Trente-six kilos, c'est le poids de mon chien et mon poignet remercie le harnais.

Deux, c'est le nombre de balades joggées que j'ai faites avec lui cette semaine, maintenant je marche un peu comme Robocop.

Cinq, le pathétique nombre de pompes que j'arrive à faire d'affilée, dix c'est mon objectif.

Dix, c'est aussi le nombre de médecins et spécialistes hors parcours Cancerlandia que j'ai consultés depuis mon diagnostic.

Trente-trois, les vertèbres qui composent mon rachis. Elles étaient toutes touchées il y a un an et demi, maintenant il n'en reste qu'une un peu chelou, peut-être même zéro.

Quarante-quatre ans, l'âge où ça doit sentir le sapin pour moi. Pour cet anniversaire, je ferai une punaise de fiesta parce que je serai encore en vie. J'inviterai mon oncologue.

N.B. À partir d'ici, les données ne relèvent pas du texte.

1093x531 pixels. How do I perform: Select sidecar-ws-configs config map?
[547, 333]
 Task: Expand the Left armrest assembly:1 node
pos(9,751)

Quatre, c'est le nombre de mois qu'il m'a fallu pour soupeser la décision "goodbye or not, Robert".

100% coton, la composition de la culotte de grande fille que j'ai dû enfiler quand j'ai répondu non à mon oncologue pour la chirurgie, en me disant putain, pourvu que je fasse le bon choix.

Un, le nombre de doigts que j'ai envie de montrer au Comité Décisionnel pour son aide argumentée et documentée à la prise d'une décision qui peut changer ma vie. Laissez-moi vous dire que je ne parle pas du pouce.

Et le numéro complémentaire : vingt-six. C'est ce billet, qui rejoint une petite suite de textes absurdes qui devaient durer deux semaines et trois articles. Parce que tout poser en encre virtuelle sur un écran, souvent cela me fait rire, parfois cela me fait pleurer, mais en tout cas ça me fait du bien.